-- Start SUPPLIED PASSAGE --

Moffa works with young girls from a local group home in Nashville who have experienced trauma and abuse and is able to provide a creative outlet for them through songwriting. The first meeting was conducted on Zoom where the girls were able to write the first verse and chorus independently. 

“The experience showed me the power that music has to connect and heal, even during a time when it feels like physically I am isolated from so many others,” expressed Moffa. 

In the past couple of weeks, the girls had the opportunity to record their own song socially distanced in the studio. Moffa helped the girls with songwriting, lyrics and melody throughout the project as the girls centered the song around hope and the perseverance to hold on. 

“I’m honored to be a part of this project with these girls. My intention is to show up and hold space for the girls to express themselves, however that looks. Whether it’s art or lyrics or melody or whatever. To just tell them that we hear you, we see you, you are not alone and you matter. Their voice matters,” shared Moffa. 

The song and video Moffa has been working on with the girls will premiere at Nashville Film Festival’s virtual festival on October 1-7 on their website. For more information on how to get involved, readers can visit the Youth Villages website.

Author of ‘Scandalous Witness’ Discusses Christianity and Politics

In continuation of Belmont’s “Ideas of America” programming, the University hosted Dr. Lee C. Camp, author of “Scandalous Witness” to discuss the integration of politics and Christianity. Throughout his book, he addresses the newly conceived perception of Christianity as a “bad public joke,” especially in the realm of politics. “We need to find a way to reconfigure the nature of Christian political witness,” said Camp. 

Camp stressed the need for Christians not to belittle religion to a political stance. The importance of history in both politics and Christianity is one that he emphasized as “doing the great work of God’s redemptive purposes.” Reducing the idea that Christianity is a partisan position on the right or the left is the starter in preventing a flawed claim.

-- End SUPPLIED PASSAGE --
-- Start DATASET EXCERPT --

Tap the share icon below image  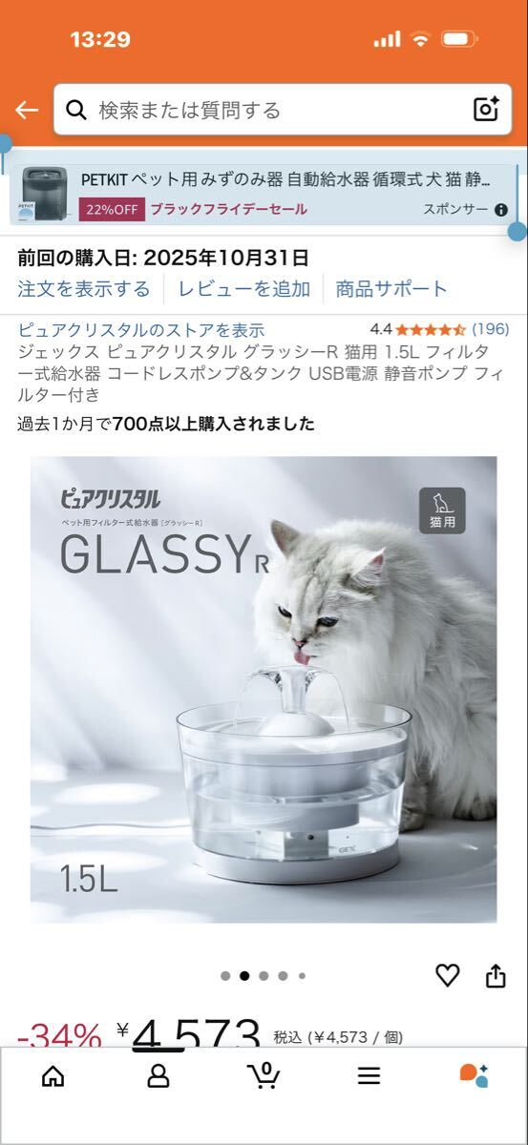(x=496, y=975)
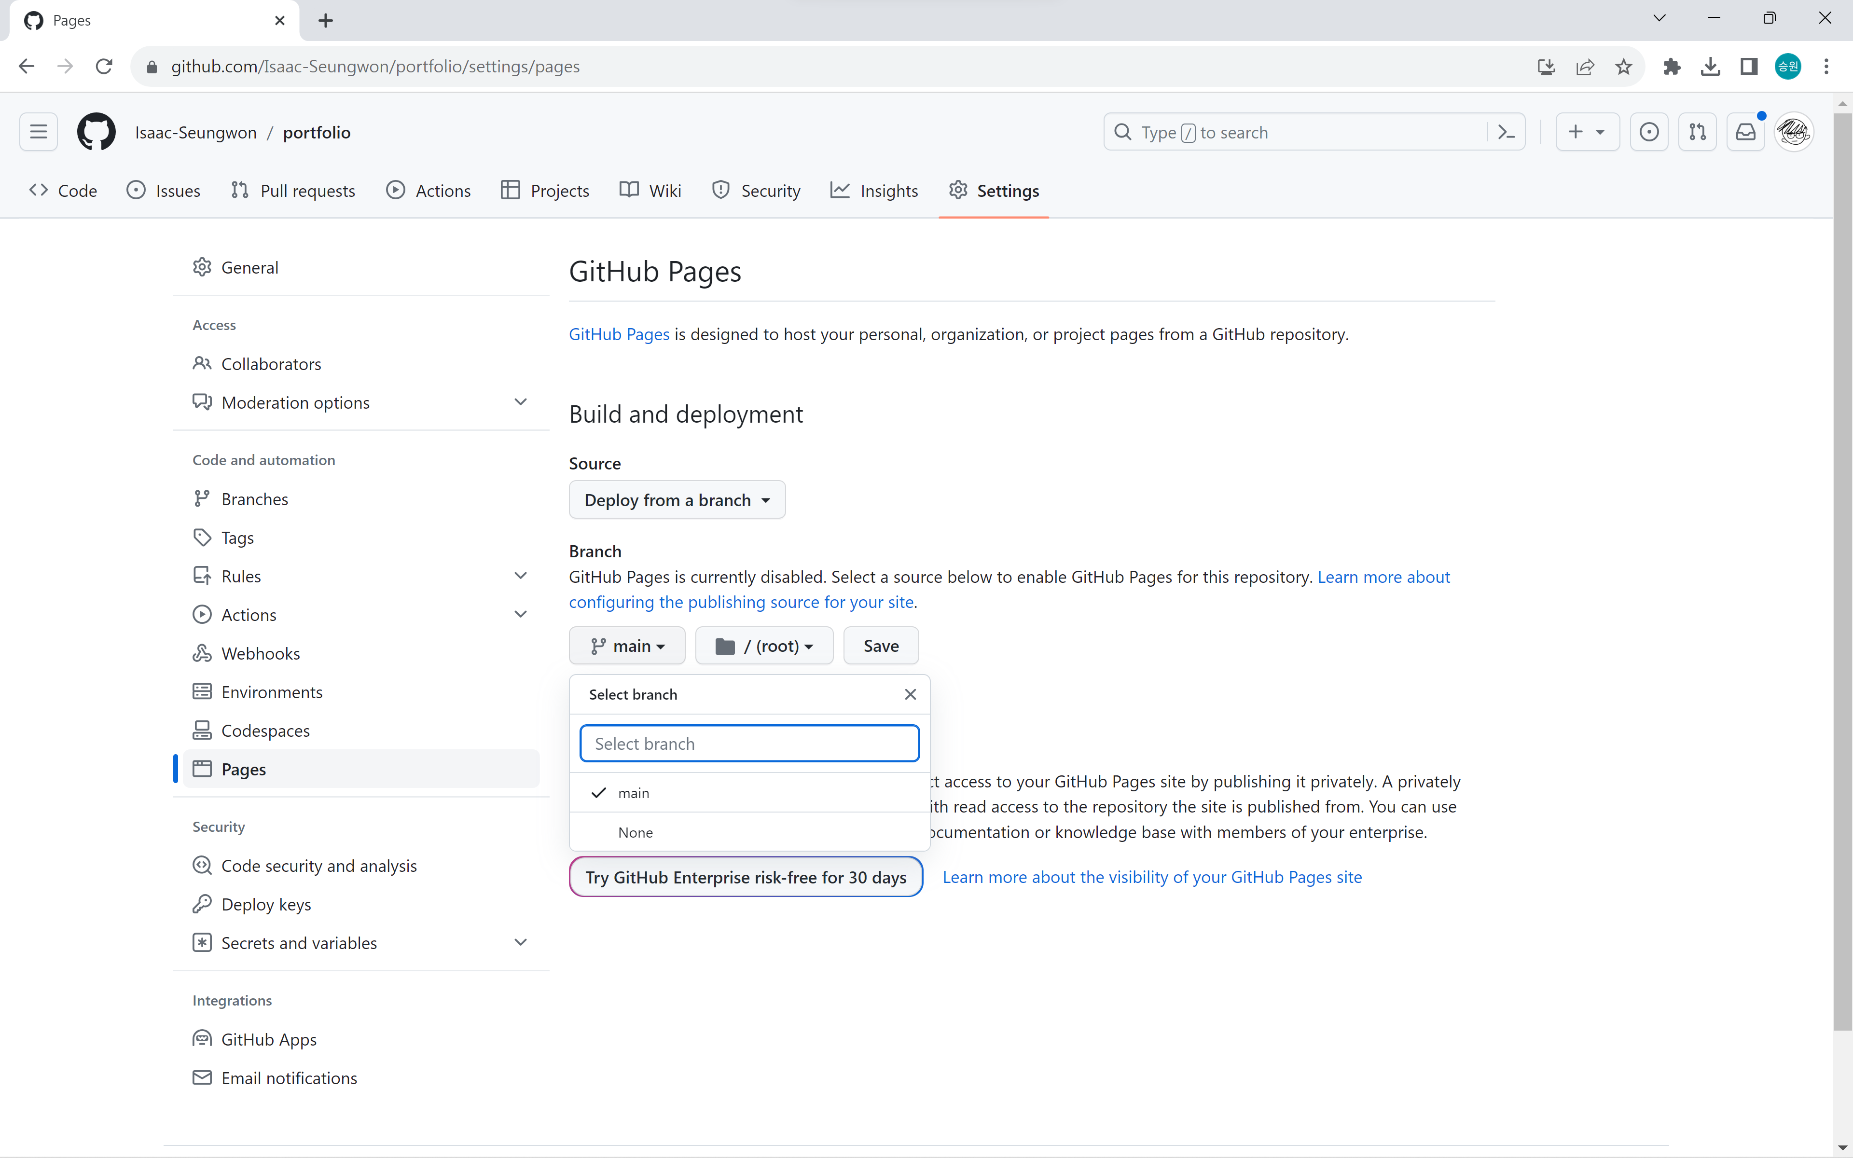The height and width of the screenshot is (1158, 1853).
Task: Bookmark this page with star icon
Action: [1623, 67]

-- End DATASET EXCERPT --

_SET EXERCISE_
According to the news excerpt above, on what dates will the song and video that Moffa made with the girls premiere at Nashville Film Festival's virtual festival?

_EXERCISE ANSWER_
October 1-7